## Activity
In the records below, find the line holding "Instruction: Click the" and the line holding "Open the Centri Costo view link". Set down both, with every line between them, exactly.

## Data records
== Segment start ==

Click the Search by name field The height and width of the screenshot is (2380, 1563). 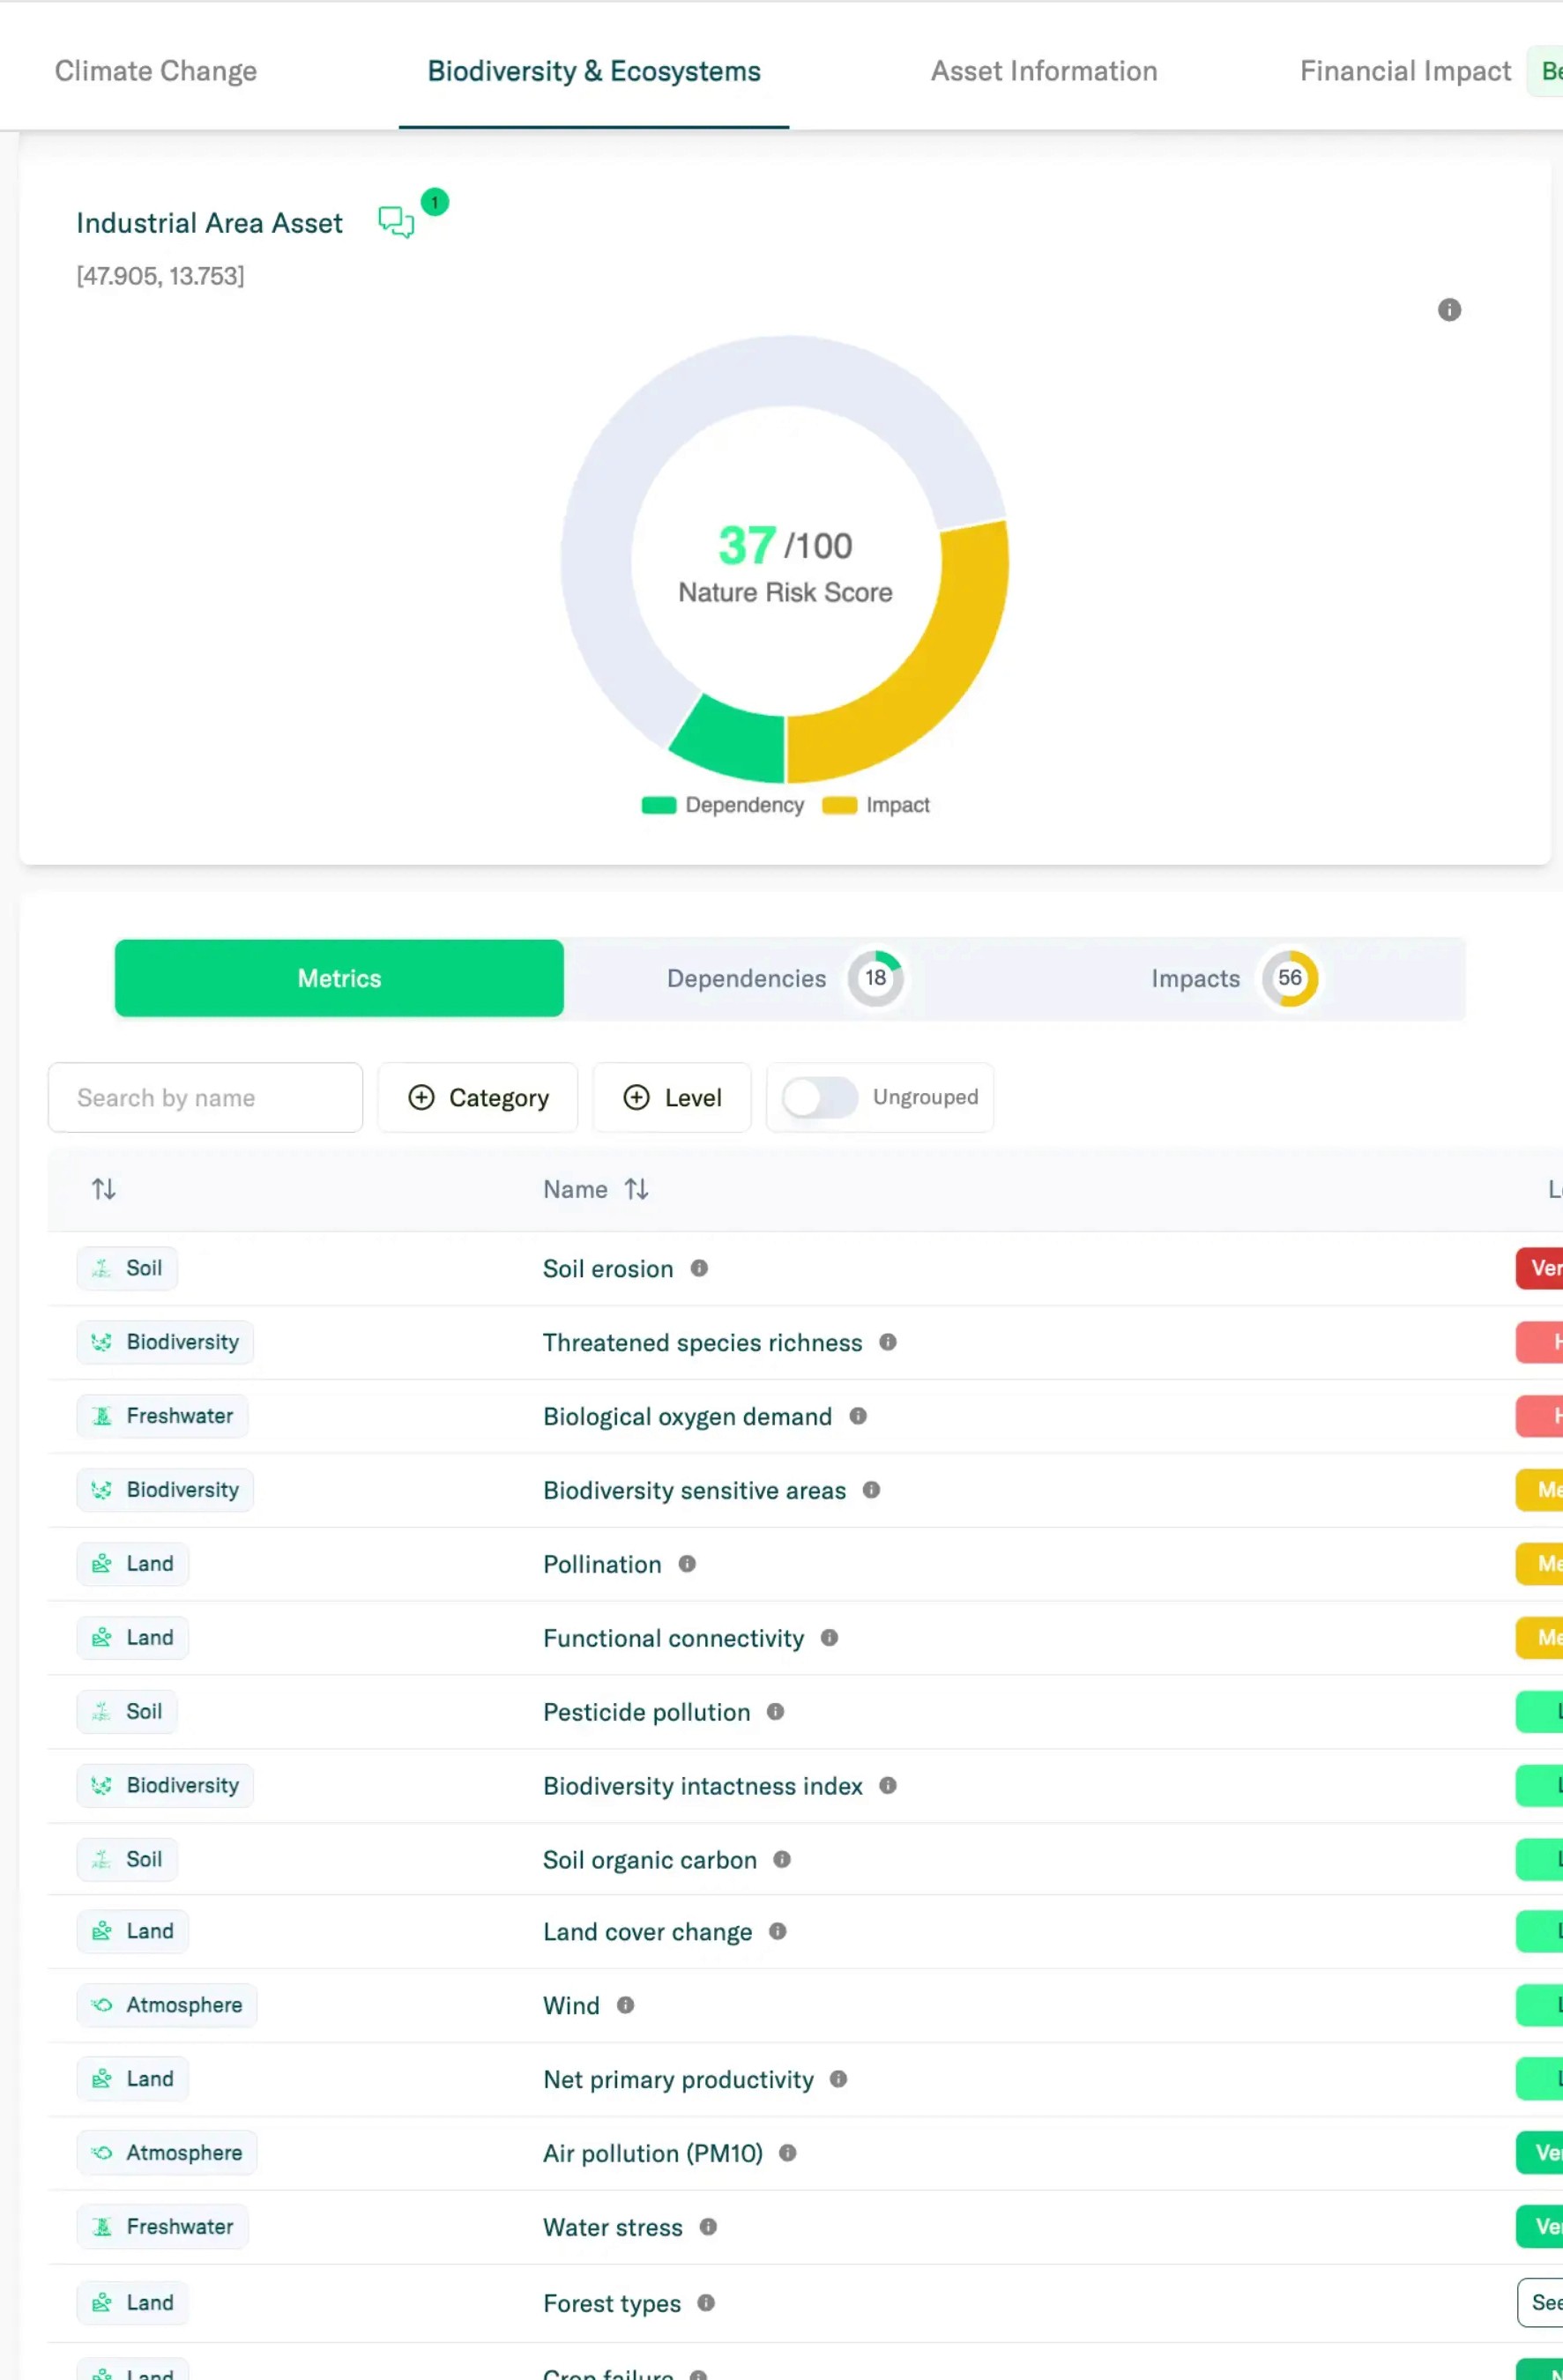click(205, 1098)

== Segment end ==
== Segment start ==

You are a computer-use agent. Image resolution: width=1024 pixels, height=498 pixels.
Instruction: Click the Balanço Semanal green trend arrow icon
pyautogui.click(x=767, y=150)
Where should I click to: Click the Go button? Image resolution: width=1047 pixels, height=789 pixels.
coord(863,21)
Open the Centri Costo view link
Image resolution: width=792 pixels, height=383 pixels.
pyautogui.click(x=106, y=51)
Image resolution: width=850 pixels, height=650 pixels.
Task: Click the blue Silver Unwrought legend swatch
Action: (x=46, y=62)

== Segment end ==

## Worked solution
Instruction: Click the Balanço Semanal green trend arrow icon
pyautogui.click(x=767, y=150)
Where should I click to: Click the Go button? Image resolution: width=1047 pixels, height=789 pixels.
coord(863,21)
Open the Centri Costo view link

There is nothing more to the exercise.